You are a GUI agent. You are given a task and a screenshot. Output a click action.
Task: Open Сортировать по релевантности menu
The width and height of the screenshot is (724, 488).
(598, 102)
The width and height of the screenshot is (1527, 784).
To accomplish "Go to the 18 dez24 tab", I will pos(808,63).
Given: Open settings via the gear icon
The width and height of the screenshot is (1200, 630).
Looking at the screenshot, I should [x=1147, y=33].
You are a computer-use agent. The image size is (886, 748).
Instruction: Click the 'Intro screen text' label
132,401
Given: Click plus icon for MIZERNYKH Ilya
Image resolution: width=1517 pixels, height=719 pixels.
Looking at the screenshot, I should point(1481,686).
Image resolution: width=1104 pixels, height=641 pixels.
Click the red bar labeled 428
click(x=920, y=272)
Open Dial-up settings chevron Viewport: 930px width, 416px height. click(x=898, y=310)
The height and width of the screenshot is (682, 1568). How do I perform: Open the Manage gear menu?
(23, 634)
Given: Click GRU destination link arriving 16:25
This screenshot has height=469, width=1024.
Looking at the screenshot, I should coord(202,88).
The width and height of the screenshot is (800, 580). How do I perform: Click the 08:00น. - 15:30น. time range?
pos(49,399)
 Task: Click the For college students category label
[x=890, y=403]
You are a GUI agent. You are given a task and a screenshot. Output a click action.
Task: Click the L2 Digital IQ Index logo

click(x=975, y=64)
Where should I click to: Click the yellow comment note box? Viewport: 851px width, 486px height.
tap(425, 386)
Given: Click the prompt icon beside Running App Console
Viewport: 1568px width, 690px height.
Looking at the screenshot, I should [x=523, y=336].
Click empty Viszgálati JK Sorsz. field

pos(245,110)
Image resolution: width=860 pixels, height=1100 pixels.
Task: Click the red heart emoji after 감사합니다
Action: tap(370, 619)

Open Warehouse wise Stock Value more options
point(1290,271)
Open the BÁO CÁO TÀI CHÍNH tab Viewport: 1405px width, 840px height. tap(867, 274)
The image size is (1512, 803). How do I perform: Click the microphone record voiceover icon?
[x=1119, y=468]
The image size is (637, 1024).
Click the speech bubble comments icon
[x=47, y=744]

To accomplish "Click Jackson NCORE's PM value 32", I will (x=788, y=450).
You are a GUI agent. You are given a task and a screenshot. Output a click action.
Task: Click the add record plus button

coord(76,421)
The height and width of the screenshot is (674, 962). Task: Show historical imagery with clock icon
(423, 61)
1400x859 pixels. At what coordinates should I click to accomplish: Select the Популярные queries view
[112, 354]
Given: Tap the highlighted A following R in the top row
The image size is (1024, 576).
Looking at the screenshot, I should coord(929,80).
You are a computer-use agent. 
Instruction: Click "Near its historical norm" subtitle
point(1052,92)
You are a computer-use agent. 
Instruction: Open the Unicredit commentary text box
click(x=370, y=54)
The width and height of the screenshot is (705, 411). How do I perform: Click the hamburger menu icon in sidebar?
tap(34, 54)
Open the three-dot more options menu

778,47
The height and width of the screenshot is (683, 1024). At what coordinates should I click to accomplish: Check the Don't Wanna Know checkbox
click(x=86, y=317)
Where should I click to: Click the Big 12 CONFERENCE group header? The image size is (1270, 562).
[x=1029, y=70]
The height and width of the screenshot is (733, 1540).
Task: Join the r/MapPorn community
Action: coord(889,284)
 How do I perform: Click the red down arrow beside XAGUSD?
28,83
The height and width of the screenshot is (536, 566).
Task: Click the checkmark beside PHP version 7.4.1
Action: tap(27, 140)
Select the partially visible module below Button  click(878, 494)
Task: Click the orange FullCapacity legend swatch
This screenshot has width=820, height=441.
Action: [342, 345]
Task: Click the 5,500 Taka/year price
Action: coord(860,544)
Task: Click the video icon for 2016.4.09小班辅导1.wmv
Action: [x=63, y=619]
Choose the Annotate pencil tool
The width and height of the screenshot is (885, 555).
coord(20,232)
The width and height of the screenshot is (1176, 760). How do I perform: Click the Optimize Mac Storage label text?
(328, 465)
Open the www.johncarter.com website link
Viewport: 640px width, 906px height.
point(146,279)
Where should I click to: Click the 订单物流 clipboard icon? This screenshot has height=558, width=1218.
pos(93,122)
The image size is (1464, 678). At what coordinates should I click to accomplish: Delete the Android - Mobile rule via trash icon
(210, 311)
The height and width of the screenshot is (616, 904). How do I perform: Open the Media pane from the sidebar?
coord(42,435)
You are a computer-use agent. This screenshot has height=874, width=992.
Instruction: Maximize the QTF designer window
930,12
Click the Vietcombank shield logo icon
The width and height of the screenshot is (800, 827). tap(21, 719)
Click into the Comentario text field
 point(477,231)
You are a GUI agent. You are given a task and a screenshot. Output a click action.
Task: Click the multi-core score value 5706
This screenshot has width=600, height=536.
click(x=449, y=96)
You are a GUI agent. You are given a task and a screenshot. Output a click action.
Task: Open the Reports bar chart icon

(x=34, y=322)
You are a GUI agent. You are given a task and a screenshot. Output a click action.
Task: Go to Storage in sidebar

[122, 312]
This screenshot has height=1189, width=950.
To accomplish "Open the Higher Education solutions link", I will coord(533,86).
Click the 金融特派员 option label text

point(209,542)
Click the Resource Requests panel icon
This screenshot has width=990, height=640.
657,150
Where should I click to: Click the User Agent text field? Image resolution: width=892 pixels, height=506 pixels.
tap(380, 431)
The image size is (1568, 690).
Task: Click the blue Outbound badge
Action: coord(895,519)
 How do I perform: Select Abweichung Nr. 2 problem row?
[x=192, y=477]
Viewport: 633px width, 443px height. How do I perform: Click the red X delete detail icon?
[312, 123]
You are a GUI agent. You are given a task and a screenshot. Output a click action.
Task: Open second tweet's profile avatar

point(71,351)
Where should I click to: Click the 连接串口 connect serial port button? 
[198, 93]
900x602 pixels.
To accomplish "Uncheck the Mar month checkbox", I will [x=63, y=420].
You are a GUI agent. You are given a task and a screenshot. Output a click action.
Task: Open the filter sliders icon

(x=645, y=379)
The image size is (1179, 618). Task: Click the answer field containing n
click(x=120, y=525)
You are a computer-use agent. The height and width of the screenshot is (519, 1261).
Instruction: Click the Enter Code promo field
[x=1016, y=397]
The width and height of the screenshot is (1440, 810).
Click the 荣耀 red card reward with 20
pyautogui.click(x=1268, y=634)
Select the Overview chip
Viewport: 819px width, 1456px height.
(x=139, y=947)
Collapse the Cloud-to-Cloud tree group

***

What is needed is an exact reproduction of the data.

#### [RESPONSE FOR THIS EXERCISE]
You are a GUI agent. You are given a task and a screenshot. Output a click action.
Task: Open Сортировать по релевантности menu
The width and height of the screenshot is (724, 488).
(598, 102)
The width and height of the screenshot is (1527, 784).
To accomplish "Go to the 18 dez24 tab", I will pos(808,63).
Given: Open settings via the gear icon
The width and height of the screenshot is (1200, 630).
Looking at the screenshot, I should [x=1147, y=33].
You are a computer-use agent. The image size is (886, 748).
Instruction: Click the 'Intro screen text' label
132,401
Given: Click plus icon for MIZERNYKH Ilya
Image resolution: width=1517 pixels, height=719 pixels.
Looking at the screenshot, I should point(1481,686).
Image resolution: width=1104 pixels, height=641 pixels.
Click the red bar labeled 428
click(x=920, y=272)
Open Dial-up settings chevron Viewport: 930px width, 416px height. click(x=898, y=310)
The height and width of the screenshot is (682, 1568). How do I perform: Open the Manage gear menu?
(23, 634)
Given: Click GRU destination link arriving 16:25
This screenshot has height=469, width=1024.
Looking at the screenshot, I should coord(202,88).
The width and height of the screenshot is (800, 580). How do I perform: Click the 08:00น. - 15:30น. time range?
pos(49,399)
 Task: Click the For college students category label
[x=890, y=403]
You are a GUI agent. You are given a task and a screenshot. Output a click action.
Task: Click the L2 Digital IQ Index logo

click(x=975, y=64)
Where should I click to: Click the yellow comment note box? Viewport: 851px width, 486px height.
tap(425, 386)
Given: Click the prompt icon beside Running App Console
Viewport: 1568px width, 690px height.
Looking at the screenshot, I should [x=523, y=336].
Click empty Viszgálati JK Sorsz. field

pos(245,110)
Image resolution: width=860 pixels, height=1100 pixels.
Task: Click the red heart emoji after 감사합니다
Action: tap(370, 619)

Open Warehouse wise Stock Value more options
point(1290,271)
Open the BÁO CÁO TÀI CHÍNH tab Viewport: 1405px width, 840px height. tap(867, 274)
The image size is (1512, 803). How do I perform: Click the microphone record voiceover icon?
[x=1119, y=468]
The image size is (637, 1024).
Click the speech bubble comments icon
[x=47, y=744]

To accomplish "Click Jackson NCORE's PM value 32", I will (x=788, y=450).
You are a GUI agent. You are given a task and a screenshot. Output a click action.
Task: Click the add record plus button

coord(76,421)
The height and width of the screenshot is (674, 962). Task: Show historical imagery with clock icon
(423, 61)
1400x859 pixels. At what coordinates should I click to accomplish: Select the Популярные queries view
[112, 354]
Given: Tap the highlighted A following R in the top row
The image size is (1024, 576).
Looking at the screenshot, I should coord(929,80).
You are a computer-use agent. 
Instruction: Click "Near its historical norm" subtitle
point(1052,92)
You are a computer-use agent. 
Instruction: Open the Unicredit commentary text box
click(x=370, y=54)
The width and height of the screenshot is (705, 411). How do I perform: Click the hamburger menu icon in sidebar?
tap(34, 54)
Open the three-dot more options menu

778,47
The height and width of the screenshot is (683, 1024). At what coordinates should I click to accomplish: Check the Don't Wanna Know checkbox
click(x=86, y=317)
Where should I click to: Click the Big 12 CONFERENCE group header? The image size is (1270, 562).
[x=1029, y=70]
The height and width of the screenshot is (733, 1540).
Task: Join the r/MapPorn community
Action: coord(889,284)
 How do I perform: Click the red down arrow beside XAGUSD?
28,83
The height and width of the screenshot is (536, 566).
Task: Click the checkmark beside PHP version 7.4.1
Action: tap(27, 140)
Select the partially visible module below Button  click(878, 494)
Task: Click the orange FullCapacity legend swatch
This screenshot has width=820, height=441.
Action: [342, 345]
Task: Click the 5,500 Taka/year price
Action: coord(860,544)
Task: Click the video icon for 2016.4.09小班辅导1.wmv
Action: [x=63, y=619]
Choose the Annotate pencil tool
The width and height of the screenshot is (885, 555).
coord(20,232)
The width and height of the screenshot is (1176, 760). How do I perform: Click the Optimize Mac Storage label text?
(328, 465)
Open the www.johncarter.com website link
Viewport: 640px width, 906px height.
point(146,279)
Where should I click to: Click the 订单物流 clipboard icon? This screenshot has height=558, width=1218.
pos(93,122)
The image size is (1464, 678). At what coordinates should I click to accomplish: Delete the Android - Mobile rule via trash icon
(210, 311)
The height and width of the screenshot is (616, 904). How do I perform: Open the Media pane from the sidebar?
coord(42,435)
You are a computer-use agent. This screenshot has height=874, width=992.
Instruction: Maximize the QTF designer window
930,12
Click the Vietcombank shield logo icon
The width and height of the screenshot is (800, 827). tap(21, 719)
Click into the Comentario text field
 point(477,231)
You are a GUI agent. You are given a task and a screenshot. Output a click action.
Task: Click the multi-core score value 5706
This screenshot has width=600, height=536.
click(x=449, y=96)
You are a GUI agent. You are given a task and a screenshot. Output a click action.
Task: Open the Reports bar chart icon

(x=34, y=322)
You are a GUI agent. You are given a task and a screenshot. Output a click action.
Task: Go to Storage in sidebar

[122, 312]
This screenshot has height=1189, width=950.
To accomplish "Open the Higher Education solutions link", I will coord(533,86).
Click the 金融特派员 option label text

point(209,542)
Click the Resource Requests panel icon
This screenshot has width=990, height=640.
657,150
Where should I click to: Click the User Agent text field? Image resolution: width=892 pixels, height=506 pixels.
tap(380, 431)
The image size is (1568, 690).
Task: Click the blue Outbound badge
Action: coord(895,519)
 How do I perform: Select Abweichung Nr. 2 problem row?
[x=192, y=477]
Viewport: 633px width, 443px height. How do I perform: Click the red X delete detail icon?
[312, 123]
You are a GUI agent. You are given a task and a screenshot. Output a click action.
Task: Open second tweet's profile avatar

point(71,351)
Where should I click to: Click the 连接串口 connect serial port button? 
[198, 93]
900x602 pixels.
To accomplish "Uncheck the Mar month checkbox", I will [x=63, y=420].
You are a GUI agent. You are given a task and a screenshot. Output a click action.
Task: Open the filter sliders icon

(x=645, y=379)
The image size is (1179, 618). Task: Click the answer field containing n
click(x=120, y=525)
You are a computer-use agent. The height and width of the screenshot is (519, 1261).
Instruction: Click the Enter Code promo field
[x=1016, y=397]
The width and height of the screenshot is (1440, 810).
Click the 荣耀 red card reward with 20
pyautogui.click(x=1268, y=634)
Select the Overview chip
Viewport: 819px width, 1456px height.
(x=139, y=947)
Collapse the Cloud-to-Cloud tree group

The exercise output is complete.